There’s no denying that Microsoft has done incredibly well in the enterprise space. Its software is still used on most corporate desktops and is employed extensively in corporate data centres. Its server and tools business, which Nadella ran for the past three years, is formidable.
In cloud computing, Microsoft, under Nadella’s direction, has made enormous strides in positioning itself as a market leader, at least in the enterprise, by building advanced cloud platforms like Windows Azure that show the company is still capable of innovation and reinvention.
Indeed, some analysts have suggested that Microsoft’s board, in appointing Nadella, is tacitly admitting that the company’s future lies much more in the enterprise market than in the consumer space.
But abandoning the consumer segment would be a mistake.
First of all, it’s not all doom and gloom for Microsoft on this front. It has real potential to become a major player in the living room of the future, where entertainment — television, music, gaming — is delivered on demand over broadband connections.
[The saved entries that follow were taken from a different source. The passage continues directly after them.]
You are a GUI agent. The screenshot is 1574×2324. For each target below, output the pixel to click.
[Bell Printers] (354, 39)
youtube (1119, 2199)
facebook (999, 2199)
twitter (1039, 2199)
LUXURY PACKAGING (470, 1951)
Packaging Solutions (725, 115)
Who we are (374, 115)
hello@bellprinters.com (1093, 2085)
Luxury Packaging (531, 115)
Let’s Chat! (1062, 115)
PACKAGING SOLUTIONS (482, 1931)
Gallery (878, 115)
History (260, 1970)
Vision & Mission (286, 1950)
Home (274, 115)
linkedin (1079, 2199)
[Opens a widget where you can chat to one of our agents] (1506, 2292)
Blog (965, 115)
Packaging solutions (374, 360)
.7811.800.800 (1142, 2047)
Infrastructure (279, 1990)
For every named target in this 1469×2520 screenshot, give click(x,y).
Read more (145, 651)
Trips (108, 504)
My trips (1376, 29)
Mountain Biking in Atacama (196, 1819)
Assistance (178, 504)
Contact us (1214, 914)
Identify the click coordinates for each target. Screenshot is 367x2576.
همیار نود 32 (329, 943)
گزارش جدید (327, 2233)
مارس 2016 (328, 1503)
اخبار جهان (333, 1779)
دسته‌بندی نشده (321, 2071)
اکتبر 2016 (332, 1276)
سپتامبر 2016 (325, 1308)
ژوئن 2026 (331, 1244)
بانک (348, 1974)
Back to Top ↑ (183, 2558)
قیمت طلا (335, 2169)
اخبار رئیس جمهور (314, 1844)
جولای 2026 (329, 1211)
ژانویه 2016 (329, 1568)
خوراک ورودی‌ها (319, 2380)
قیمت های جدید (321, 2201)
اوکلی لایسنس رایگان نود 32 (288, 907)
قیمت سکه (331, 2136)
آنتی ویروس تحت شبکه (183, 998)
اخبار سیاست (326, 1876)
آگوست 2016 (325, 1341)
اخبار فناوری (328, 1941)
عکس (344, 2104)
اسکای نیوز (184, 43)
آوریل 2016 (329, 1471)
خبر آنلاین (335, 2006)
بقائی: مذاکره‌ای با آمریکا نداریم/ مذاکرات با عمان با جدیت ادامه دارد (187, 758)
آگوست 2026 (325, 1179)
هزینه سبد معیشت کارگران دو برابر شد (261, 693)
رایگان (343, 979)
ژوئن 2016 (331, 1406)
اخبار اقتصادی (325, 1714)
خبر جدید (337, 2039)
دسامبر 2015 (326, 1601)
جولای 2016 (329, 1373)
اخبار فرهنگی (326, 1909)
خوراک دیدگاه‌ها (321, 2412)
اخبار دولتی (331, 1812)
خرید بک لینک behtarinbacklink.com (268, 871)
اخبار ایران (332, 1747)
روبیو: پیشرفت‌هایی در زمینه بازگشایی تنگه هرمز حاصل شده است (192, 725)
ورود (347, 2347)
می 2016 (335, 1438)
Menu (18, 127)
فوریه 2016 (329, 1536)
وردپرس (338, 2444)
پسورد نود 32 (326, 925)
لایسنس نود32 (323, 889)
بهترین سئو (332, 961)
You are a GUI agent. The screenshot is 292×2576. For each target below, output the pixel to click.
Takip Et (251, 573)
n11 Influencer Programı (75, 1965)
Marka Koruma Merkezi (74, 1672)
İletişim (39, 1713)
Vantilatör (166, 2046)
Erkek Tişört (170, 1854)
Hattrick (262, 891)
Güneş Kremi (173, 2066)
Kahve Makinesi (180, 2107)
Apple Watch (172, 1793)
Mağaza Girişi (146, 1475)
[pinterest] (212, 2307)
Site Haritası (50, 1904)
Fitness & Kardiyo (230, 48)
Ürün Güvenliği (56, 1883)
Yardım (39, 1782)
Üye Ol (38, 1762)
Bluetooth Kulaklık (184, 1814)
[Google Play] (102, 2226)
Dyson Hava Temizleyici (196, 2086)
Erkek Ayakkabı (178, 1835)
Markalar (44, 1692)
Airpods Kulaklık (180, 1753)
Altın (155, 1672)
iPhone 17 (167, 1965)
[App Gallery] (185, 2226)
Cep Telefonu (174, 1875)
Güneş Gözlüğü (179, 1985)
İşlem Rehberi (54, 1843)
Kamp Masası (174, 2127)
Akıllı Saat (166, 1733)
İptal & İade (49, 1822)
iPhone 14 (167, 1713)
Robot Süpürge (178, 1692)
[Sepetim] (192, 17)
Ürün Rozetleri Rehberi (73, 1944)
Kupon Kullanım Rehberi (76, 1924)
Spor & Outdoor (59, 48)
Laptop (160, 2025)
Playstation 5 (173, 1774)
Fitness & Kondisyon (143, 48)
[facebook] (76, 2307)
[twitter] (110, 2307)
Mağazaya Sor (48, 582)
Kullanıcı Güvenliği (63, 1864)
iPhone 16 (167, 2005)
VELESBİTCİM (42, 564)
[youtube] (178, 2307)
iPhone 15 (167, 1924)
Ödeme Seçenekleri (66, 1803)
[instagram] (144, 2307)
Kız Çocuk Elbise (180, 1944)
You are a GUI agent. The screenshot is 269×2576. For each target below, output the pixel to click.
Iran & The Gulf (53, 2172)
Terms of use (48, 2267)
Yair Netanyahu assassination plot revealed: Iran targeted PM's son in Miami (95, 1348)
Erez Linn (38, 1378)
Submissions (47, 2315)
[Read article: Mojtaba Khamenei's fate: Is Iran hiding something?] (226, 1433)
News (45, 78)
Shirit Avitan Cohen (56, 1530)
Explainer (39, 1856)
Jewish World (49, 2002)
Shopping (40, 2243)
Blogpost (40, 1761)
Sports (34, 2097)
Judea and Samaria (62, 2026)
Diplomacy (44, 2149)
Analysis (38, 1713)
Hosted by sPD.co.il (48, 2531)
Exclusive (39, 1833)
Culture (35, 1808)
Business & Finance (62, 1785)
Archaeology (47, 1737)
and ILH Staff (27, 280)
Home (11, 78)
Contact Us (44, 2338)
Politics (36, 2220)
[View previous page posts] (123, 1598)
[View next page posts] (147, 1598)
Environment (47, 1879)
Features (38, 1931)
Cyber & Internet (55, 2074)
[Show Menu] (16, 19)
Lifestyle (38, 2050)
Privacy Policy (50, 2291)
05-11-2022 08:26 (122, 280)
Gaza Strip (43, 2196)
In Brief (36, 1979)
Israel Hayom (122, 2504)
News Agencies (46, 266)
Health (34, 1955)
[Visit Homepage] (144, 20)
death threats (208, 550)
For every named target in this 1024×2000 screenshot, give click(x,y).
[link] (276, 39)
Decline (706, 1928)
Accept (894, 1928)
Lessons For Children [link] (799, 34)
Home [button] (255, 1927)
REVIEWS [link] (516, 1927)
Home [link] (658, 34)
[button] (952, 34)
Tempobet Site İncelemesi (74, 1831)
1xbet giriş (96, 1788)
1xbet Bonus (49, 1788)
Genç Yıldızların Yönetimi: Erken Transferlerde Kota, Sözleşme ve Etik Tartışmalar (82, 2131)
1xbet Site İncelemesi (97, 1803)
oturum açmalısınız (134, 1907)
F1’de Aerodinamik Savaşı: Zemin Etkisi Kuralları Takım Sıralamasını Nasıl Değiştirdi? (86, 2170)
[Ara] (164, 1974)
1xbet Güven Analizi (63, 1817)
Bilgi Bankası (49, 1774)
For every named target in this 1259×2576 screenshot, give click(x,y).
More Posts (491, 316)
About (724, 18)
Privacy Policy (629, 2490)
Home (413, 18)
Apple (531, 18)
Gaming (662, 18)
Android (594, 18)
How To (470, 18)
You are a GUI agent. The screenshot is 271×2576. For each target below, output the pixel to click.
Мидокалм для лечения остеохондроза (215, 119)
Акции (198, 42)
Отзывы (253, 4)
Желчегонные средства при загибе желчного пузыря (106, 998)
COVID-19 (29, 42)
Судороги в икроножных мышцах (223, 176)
And its Skype acquisition may allow it to become a serious contender in the global communications business, leveraging the power of smartphones and the ever-expanding reach of mobile broadband.
However, elsewhere in the consumer space, Microsoft is not doing well. It has stumbled badly in smartphones, for example. Like other industry players, it was caught napping when Apple launched the iPhone in 2007 and again later as Google’s Android rose to prominence (and now dominance). The company took far too long to respond and, although its latest Windows Phone software has been generally well received by the technology press, consumers haven’t fallen in love with it like they have with their iPhones and Android devices. Microsoft is also not releasing updates to the platform anywhere near quickly enough.
Retail consumers are also shunning old-school desktop PCs — on which Microsoft built its early fortune — in favour of smartphones and tablets. In smartphones, Microsoft’s market share is in low single digits; in tablets, it has virtually no presence at all in a market that is still dominated by the iPad.
Microsoft responded to the iPad’s success — and to the Android-powered equivalents — with a new operating system, Windows 8, that features the traditional desktop and also a new touch-driven “live tile” interface, meant for use on tablets. But it’s as if the software has a split personality. The new tile interface, which was the default welcome screen on all platforms, including traditional desktops, felt out of place alongside the desktop mode.
The move confused and alienated some users, forcing Microsoft to backtrack a little with a recent update, version 8.1, in which it reinstated the familiar Start button and allowed users to boot straight to the old desktop mode. Rumours are now swirling that Microsoft could reintroduce the full Start menu in Windows 9 when it is released next year. Fairly or unfairly, the message it’s sending is that it doesn’t have a coherent strategy.
In consumer cloud services, Microsoft is also lagging behind. Google has used its dominance in Web search to gain early leadership in a wide variety of new-fangled online services. It’s now pushing some of these products, like its Web-based productivity suite that competes with Microsoft’s Office cash cow, into the corporate market. It’s a direct threat to the software maker, which has responded, somewhat belatedly, with Web-based Office tools of its own.
Indeed, Microsoft plays in many of the same areas as Google, but arguably hasn’t innovated sufficiently and has been too slow to launch its online services outside the US.
Given that choices made by retail consumers are increasingly driving technology adoption in the enterprise, Microsoft would be wrong to give up on the retail space. Without compelling consumer offerings, it could eventually find its enterprise business critically undermined by its rivals. Nadella surely knows this only too well.